The study was approved by the Regional Ethical Review Board in Gothenburg.

Results

Three themes were found, following the chronology of the triage: to contact the PHCC, to be booked to a psychologist by a nurse, and to be assessed by the psychologist (see Table 1). The results suggest that patients are active agents who themselves have considered different types of treatment and have their own intent to see a psychologist when contacting the PHCC. Seeking help for mental health issues is done during a critical time period where patients need to build up strength before contact. Therefore, they much appreciate the easy access to see a psychologist. The structured assessment sometimes collided and sometimes united with the patients’ expectations. Below, the three themes are described in more detail.

Table 1 Themes and categories

Appreciating quick access as seeking help is demanding

This theme describes the experiences of contacting the PHCC for mental health issues. The categories included are: To seek help for mental health issues is demanding, Disturbing preconceptions about psychologists, and Appreciating easy access because of critical needs.

To seek help for mental health issues is demanding. Patients describe a feeling of heightened vulnerability when seeking help, which means having to admit to oneself that there is a problem. It is a difficult and sensitive matter to talk about mental health issues and the informants were often nervous before contacting. While procrastinating to seek help, the problems can increase to a crucial limit. Seeking help seems to be done in a burst of effort during a critical period. There are both very high hopes and very negative expectations, sometimes present within the same informant. To have booked an appointment often gives a positive effect in itself, as it eases the worry about being rejected.

Int 8: …I constantly had precisely those feelings – she might think that I'm silly to have come there at all.

The negative anticipations are connected to uncertainties around what help there is within the health-care system. There is an expectation of having to ‘fight the system’ to actually get noticed and receive help.

Int 20: … and I've sort of had to fight my way, to really prove that I need help, and with new contacts in health care it feels like… Here one has to be loaded like a gun to really get noticed, and slam my fist on to the table… I need help! I'm not going to leave until I get the help I need!

The informants expected obstacles, for example, waiting lists, which are considered extra straining when feeling mentally ill. They also worried that it would be more difficult to get help for psychological problems than somatic.
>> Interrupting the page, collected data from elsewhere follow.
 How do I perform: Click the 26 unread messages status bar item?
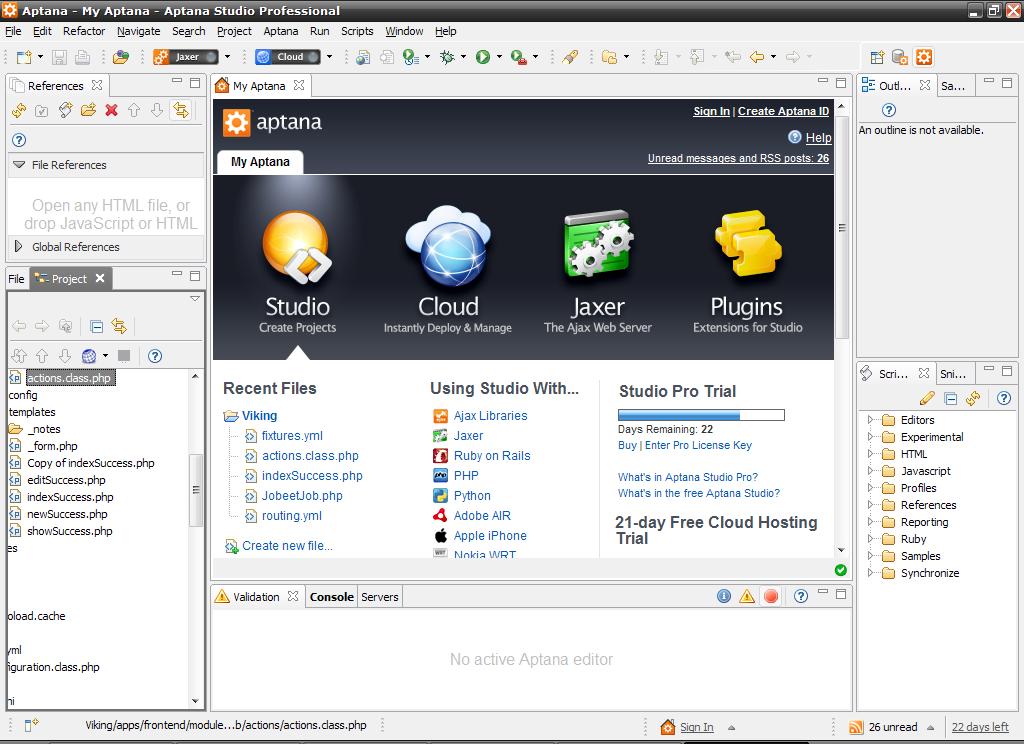[x=894, y=726]
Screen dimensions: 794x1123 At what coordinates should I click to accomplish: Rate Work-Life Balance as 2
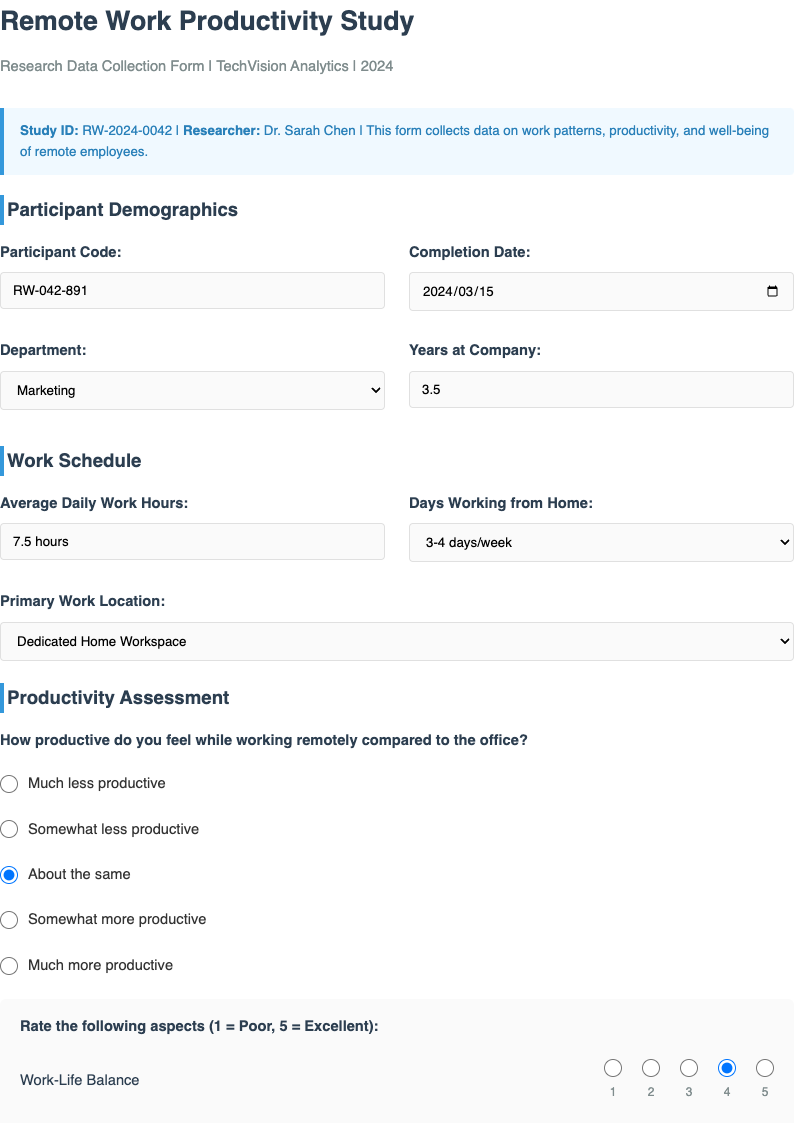651,1067
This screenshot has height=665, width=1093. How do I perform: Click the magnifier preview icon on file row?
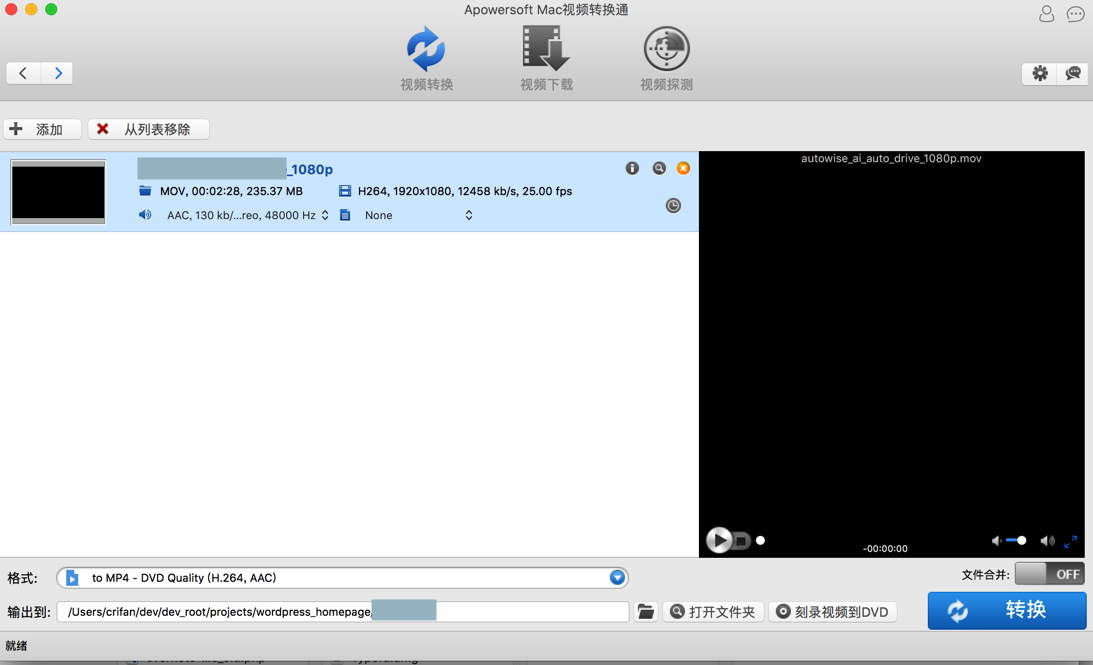coord(659,168)
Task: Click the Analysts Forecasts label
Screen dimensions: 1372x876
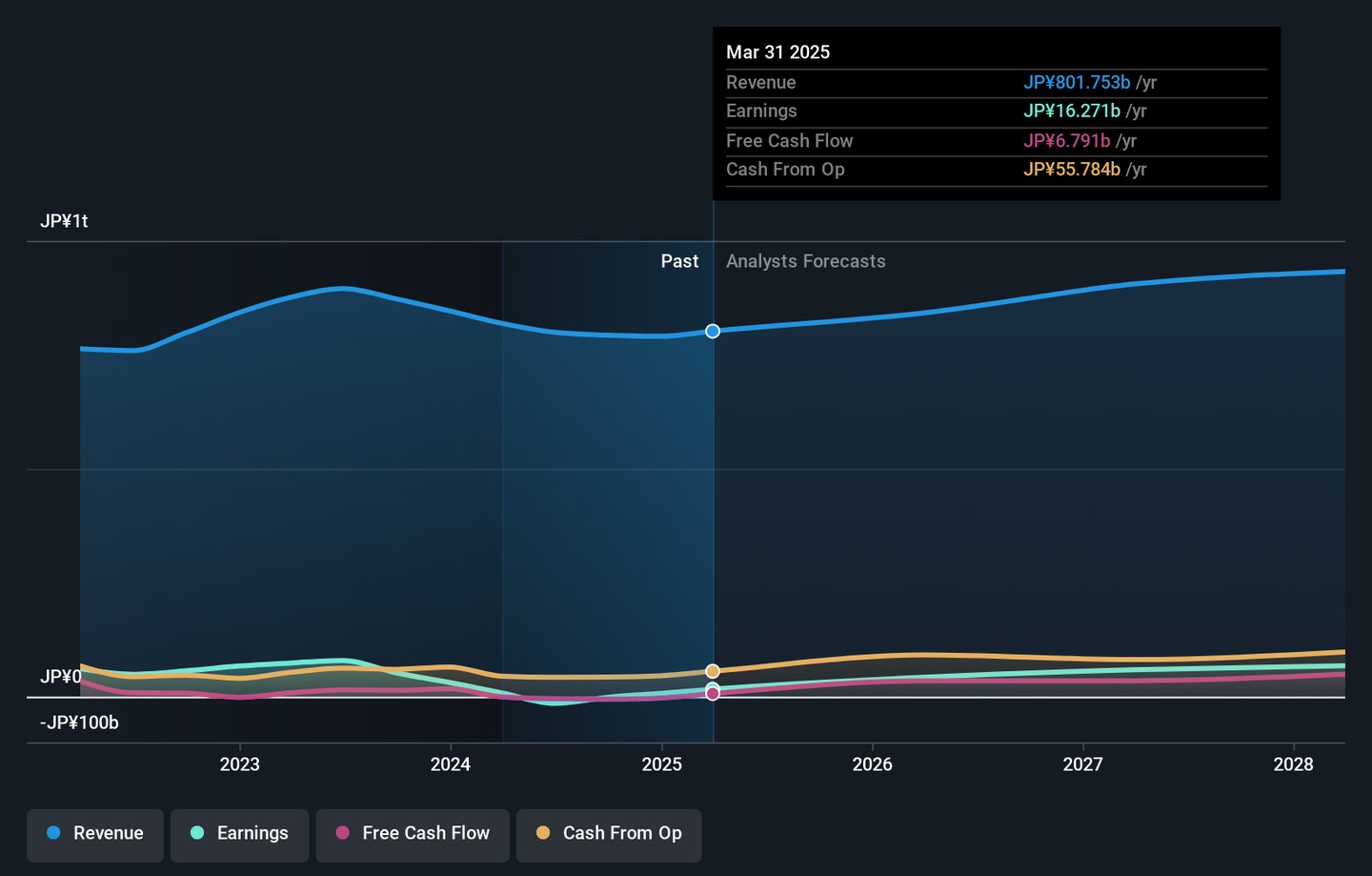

Part of the hesitation when seeking help concerns disturbing preconceptions about psychologists, their role, and agenda. These are somewhat caricatured images influenced by popular culture such as films and TV shows, which can aggravate the help-seeking process. There are expectations that the psychologist's role is to be quiet, to question what the patient says, that the psychologist can perceive everything, and/or that no advice would be given.

Int 3: They sit quietly and ask counter questions all the time. It wasn't like that of course, but that is what one thinks. […] One thinks that it will be someone that doesn't really understand, who just sits there in silence, taking notes on everything one says. But it wasn't really like that, fortunately, like that image one has from movies.

Appreciating easy access because of critical needs. The informants describe a positive experience of easy access and a low threshold to get an appointment with the PHCC psychologist. They are surprised and appreciative that there are no detours. There is a positive feeling of having been given own agency:

Int 1: For me that felt good. It would feel unnecessary to have to talk to somebody else first to see if one would be suitable to go to a psychologist…

The flow in the process is considered especially important due to the momentum described above when taking the step to seek help. It is stressed that it is important that needs are met readily on all levels of health care during this open window of opportunity, for it to be helpful and followed through. If successful, the burst of effort can give a proud and positive feeling of having taken charge of the problem.

The nurse responds to the patient's own intention

This theme covers the experiences of being booked to a psychologist by the nurse. The categories included are: Patients are informed active agents and Nurse as a caring, non-judgemental assistant. Informants describe that they had their own intention to see a psychologist and they experienced the nurse as being a caring professional, assisting them in their request.

Patients are informed active agents who have prior knowledge about available mental health care, including the possibility to seek psychological treatment. This knowledge is attained through either of their own prior experience, friends, family, internet, and/or phone inquiries. The informants describe how they actively prepare what to say to the nurse to access a psychologist's appointment, not having to describe too much or too little. The alternative to see a doctor first is considered a detour. They are assertive in their decision to get a psychologist's appointment and many also want to influence the treatment.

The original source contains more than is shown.